**What is needed**
The answer should be an exact repeat of the stretch of material below from the line containing "A szavazatok indokolása (252, 68)" through the line containing "Jegyzőkönyv (453, 97)".

**Recorded information**
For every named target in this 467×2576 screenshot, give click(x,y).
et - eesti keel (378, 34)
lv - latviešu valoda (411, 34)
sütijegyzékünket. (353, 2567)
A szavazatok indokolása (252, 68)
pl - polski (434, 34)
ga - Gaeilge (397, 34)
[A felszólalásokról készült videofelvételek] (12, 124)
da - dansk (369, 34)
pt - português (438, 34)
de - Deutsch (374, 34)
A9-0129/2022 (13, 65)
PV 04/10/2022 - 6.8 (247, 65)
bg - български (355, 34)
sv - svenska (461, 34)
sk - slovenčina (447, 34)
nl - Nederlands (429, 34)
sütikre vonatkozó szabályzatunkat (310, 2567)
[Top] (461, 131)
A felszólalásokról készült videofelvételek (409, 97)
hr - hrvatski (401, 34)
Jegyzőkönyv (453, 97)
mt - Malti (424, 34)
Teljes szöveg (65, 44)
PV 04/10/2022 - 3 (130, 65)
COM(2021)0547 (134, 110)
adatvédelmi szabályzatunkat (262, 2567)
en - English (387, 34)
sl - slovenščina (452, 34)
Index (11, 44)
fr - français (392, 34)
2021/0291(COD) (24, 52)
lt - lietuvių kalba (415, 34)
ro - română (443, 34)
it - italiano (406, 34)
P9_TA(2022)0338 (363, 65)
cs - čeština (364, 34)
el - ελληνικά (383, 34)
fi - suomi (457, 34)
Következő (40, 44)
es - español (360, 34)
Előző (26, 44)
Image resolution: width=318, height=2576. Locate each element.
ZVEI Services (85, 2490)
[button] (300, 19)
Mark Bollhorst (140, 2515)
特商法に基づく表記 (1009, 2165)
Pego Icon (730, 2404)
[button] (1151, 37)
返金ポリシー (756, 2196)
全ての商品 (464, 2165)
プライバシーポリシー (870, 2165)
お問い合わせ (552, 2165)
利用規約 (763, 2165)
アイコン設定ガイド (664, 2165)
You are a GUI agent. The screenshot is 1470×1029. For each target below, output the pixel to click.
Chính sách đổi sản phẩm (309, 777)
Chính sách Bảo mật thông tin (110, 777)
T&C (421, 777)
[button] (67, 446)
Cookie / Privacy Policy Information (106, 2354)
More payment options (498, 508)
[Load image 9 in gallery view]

**Solution to this task**
A szavazatok indokolása (252, 68)
pl - polski (434, 34)
ga - Gaeilge (397, 34)
[A felszólalásokról készült videofelvételek] (12, 124)
da - dansk (369, 34)
pt - português (438, 34)
de - Deutsch (374, 34)
A9-0129/2022 (13, 65)
PV 04/10/2022 - 6.8 (247, 65)
bg - български (355, 34)
sv - svenska (461, 34)
sk - slovenčina (447, 34)
nl - Nederlands (429, 34)
sütikre vonatkozó szabályzatunkat (310, 2567)
[Top] (461, 131)
A felszólalásokról készült videofelvételek (409, 97)
hr - hrvatski (401, 34)
Jegyzőkönyv (453, 97)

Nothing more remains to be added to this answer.